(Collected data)

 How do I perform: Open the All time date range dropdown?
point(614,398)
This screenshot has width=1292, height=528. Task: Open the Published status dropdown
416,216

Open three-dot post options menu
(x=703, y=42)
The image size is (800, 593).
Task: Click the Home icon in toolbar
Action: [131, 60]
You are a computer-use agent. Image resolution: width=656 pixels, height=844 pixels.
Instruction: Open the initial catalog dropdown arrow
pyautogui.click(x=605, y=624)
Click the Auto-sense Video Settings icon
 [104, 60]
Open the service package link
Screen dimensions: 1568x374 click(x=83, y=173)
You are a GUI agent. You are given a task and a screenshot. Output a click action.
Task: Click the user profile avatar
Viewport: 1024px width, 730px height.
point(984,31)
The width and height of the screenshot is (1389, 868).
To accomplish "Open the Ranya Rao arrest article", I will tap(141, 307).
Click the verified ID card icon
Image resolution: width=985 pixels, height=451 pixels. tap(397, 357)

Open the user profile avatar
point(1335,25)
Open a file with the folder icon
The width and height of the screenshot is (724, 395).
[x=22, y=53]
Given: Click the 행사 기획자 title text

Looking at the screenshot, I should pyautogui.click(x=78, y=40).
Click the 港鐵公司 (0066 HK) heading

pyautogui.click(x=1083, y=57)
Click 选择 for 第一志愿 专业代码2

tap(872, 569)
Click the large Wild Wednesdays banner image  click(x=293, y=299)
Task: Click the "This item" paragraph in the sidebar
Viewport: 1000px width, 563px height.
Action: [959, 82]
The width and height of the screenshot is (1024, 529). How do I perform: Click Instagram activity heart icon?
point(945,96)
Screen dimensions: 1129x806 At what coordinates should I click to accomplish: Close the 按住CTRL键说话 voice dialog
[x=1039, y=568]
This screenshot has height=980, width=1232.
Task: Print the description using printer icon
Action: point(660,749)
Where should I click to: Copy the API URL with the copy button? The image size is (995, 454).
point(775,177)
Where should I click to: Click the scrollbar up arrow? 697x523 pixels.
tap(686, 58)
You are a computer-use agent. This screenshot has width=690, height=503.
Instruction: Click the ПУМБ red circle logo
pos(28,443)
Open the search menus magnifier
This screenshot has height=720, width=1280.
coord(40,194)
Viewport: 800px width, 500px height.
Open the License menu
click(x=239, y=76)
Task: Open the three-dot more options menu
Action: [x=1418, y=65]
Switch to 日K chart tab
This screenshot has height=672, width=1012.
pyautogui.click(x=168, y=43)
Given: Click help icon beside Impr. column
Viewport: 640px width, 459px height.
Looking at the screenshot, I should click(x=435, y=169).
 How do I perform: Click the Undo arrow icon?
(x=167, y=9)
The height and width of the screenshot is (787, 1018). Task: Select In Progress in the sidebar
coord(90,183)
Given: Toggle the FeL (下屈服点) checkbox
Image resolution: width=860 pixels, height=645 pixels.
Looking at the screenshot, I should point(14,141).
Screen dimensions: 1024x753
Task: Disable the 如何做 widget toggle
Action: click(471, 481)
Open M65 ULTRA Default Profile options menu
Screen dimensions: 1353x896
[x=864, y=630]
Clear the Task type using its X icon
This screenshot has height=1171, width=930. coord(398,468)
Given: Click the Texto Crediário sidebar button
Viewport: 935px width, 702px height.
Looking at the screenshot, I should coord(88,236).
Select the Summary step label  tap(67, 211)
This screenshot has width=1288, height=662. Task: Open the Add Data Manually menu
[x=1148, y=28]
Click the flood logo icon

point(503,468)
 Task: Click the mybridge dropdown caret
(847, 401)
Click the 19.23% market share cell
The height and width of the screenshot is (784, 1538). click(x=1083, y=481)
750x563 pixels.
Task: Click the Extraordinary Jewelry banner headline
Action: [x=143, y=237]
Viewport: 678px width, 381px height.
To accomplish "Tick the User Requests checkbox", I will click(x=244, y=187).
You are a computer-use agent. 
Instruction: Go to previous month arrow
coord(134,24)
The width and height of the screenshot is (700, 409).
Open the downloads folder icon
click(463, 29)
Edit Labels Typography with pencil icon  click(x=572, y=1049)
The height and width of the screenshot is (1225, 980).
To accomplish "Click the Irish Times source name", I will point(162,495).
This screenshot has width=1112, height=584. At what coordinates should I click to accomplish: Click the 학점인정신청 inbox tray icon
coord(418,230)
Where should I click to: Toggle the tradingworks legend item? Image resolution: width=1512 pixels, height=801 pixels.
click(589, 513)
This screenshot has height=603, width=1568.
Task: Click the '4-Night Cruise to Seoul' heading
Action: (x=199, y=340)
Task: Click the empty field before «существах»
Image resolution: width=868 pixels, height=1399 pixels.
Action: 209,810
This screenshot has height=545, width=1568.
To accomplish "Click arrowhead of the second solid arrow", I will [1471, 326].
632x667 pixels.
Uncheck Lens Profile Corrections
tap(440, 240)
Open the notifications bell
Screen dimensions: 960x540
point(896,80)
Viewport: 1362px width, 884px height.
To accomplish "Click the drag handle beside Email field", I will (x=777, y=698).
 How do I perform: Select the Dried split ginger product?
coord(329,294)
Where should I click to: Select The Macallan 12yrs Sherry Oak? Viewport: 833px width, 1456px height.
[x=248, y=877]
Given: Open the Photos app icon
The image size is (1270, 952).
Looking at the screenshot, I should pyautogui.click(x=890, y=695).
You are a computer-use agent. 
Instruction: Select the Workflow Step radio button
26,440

### Problem statement
For this exercise, write all the records out again exactly.

### Written answer
 How do I perform: Open the All time date range dropdown?
point(614,398)
This screenshot has width=1292, height=528. Task: Open the Published status dropdown
416,216

Open three-dot post options menu
(x=703, y=42)
The image size is (800, 593).
Task: Click the Home icon in toolbar
Action: [131, 60]
You are a computer-use agent. Image resolution: width=656 pixels, height=844 pixels.
Instruction: Open the initial catalog dropdown arrow
pyautogui.click(x=605, y=624)
Click the Auto-sense Video Settings icon
 [104, 60]
Open the service package link
Screen dimensions: 1568x374 click(x=83, y=173)
You are a GUI agent. You are given a task and a screenshot. Output a click action.
Task: Click the user profile avatar
Viewport: 1024px width, 730px height.
point(984,31)
The width and height of the screenshot is (1389, 868).
To accomplish "Open the Ranya Rao arrest article", I will tap(141, 307).
Click the verified ID card icon
Image resolution: width=985 pixels, height=451 pixels. tap(397, 357)

Open the user profile avatar
point(1335,25)
Open a file with the folder icon
The width and height of the screenshot is (724, 395).
[x=22, y=53]
Given: Click the 행사 기획자 title text

Looking at the screenshot, I should pyautogui.click(x=78, y=40).
Click the 港鐵公司 (0066 HK) heading

pyautogui.click(x=1083, y=57)
Click 选择 for 第一志愿 专业代码2

tap(872, 569)
Click the large Wild Wednesdays banner image  click(x=293, y=299)
Task: Click the "This item" paragraph in the sidebar
Viewport: 1000px width, 563px height.
Action: [959, 82]
The width and height of the screenshot is (1024, 529). How do I perform: Click Instagram activity heart icon?
point(945,96)
Screen dimensions: 1129x806 At what coordinates should I click to accomplish: Close the 按住CTRL键说话 voice dialog
[x=1039, y=568]
This screenshot has height=980, width=1232.
Task: Print the description using printer icon
Action: point(660,749)
Where should I click to: Copy the API URL with the copy button? The image size is (995, 454).
point(775,177)
Where should I click to: Click the scrollbar up arrow? 697x523 pixels.
tap(686, 58)
You are a computer-use agent. This screenshot has width=690, height=503.
Instruction: Click the ПУМБ red circle logo
pos(28,443)
Open the search menus magnifier
This screenshot has height=720, width=1280.
coord(40,194)
Viewport: 800px width, 500px height.
Open the License menu
click(x=239, y=76)
Task: Open the three-dot more options menu
Action: [x=1418, y=65]
Switch to 日K chart tab
This screenshot has height=672, width=1012.
pyautogui.click(x=168, y=43)
Given: Click help icon beside Impr. column
Viewport: 640px width, 459px height.
Looking at the screenshot, I should click(x=435, y=169).
 How do I perform: Click the Undo arrow icon?
(x=167, y=9)
The height and width of the screenshot is (787, 1018). Task: Select In Progress in the sidebar
coord(90,183)
Given: Toggle the FeL (下屈服点) checkbox
Image resolution: width=860 pixels, height=645 pixels.
Looking at the screenshot, I should point(14,141).
Screen dimensions: 1024x753
Task: Disable the 如何做 widget toggle
Action: click(471, 481)
Open M65 ULTRA Default Profile options menu
Screen dimensions: 1353x896
[x=864, y=630]
Clear the Task type using its X icon
This screenshot has height=1171, width=930. coord(398,468)
Given: Click the Texto Crediário sidebar button
Viewport: 935px width, 702px height.
Looking at the screenshot, I should coord(88,236).
Select the Summary step label  tap(67, 211)
This screenshot has width=1288, height=662. Task: Open the Add Data Manually menu
[x=1148, y=28]
Click the flood logo icon

point(503,468)
 Task: Click the mybridge dropdown caret
(847, 401)
Click the 19.23% market share cell
The height and width of the screenshot is (784, 1538). click(x=1083, y=481)
750x563 pixels.
Task: Click the Extraordinary Jewelry banner headline
Action: [x=143, y=237]
Viewport: 678px width, 381px height.
To accomplish "Tick the User Requests checkbox", I will click(x=244, y=187).
You are a computer-use agent. 
Instruction: Go to previous month arrow
coord(134,24)
The width and height of the screenshot is (700, 409).
Open the downloads folder icon
click(463, 29)
Edit Labels Typography with pencil icon  click(x=572, y=1049)
The height and width of the screenshot is (1225, 980).
To accomplish "Click the Irish Times source name", I will point(162,495).
This screenshot has width=1112, height=584. At what coordinates should I click to accomplish: Click the 학점인정신청 inbox tray icon
coord(418,230)
Where should I click to: Toggle the tradingworks legend item? Image resolution: width=1512 pixels, height=801 pixels.
click(589, 513)
This screenshot has height=603, width=1568.
Task: Click the '4-Night Cruise to Seoul' heading
Action: (x=199, y=340)
Task: Click the empty field before «существах»
Image resolution: width=868 pixels, height=1399 pixels.
Action: 209,810
This screenshot has height=545, width=1568.
To accomplish "Click arrowhead of the second solid arrow", I will [1471, 326].
632x667 pixels.
Uncheck Lens Profile Corrections
tap(440, 240)
Open the notifications bell
Screen dimensions: 960x540
point(896,80)
Viewport: 1362px width, 884px height.
To accomplish "Click the drag handle beside Email field", I will (x=777, y=698).
 How do I perform: Select the Dried split ginger product?
coord(329,294)
Where should I click to: Select The Macallan 12yrs Sherry Oak? Viewport: 833px width, 1456px height.
[x=248, y=877]
Given: Open the Photos app icon
The image size is (1270, 952).
Looking at the screenshot, I should pyautogui.click(x=890, y=695).
You are a computer-use agent. 
Instruction: Select the Workflow Step radio button
26,440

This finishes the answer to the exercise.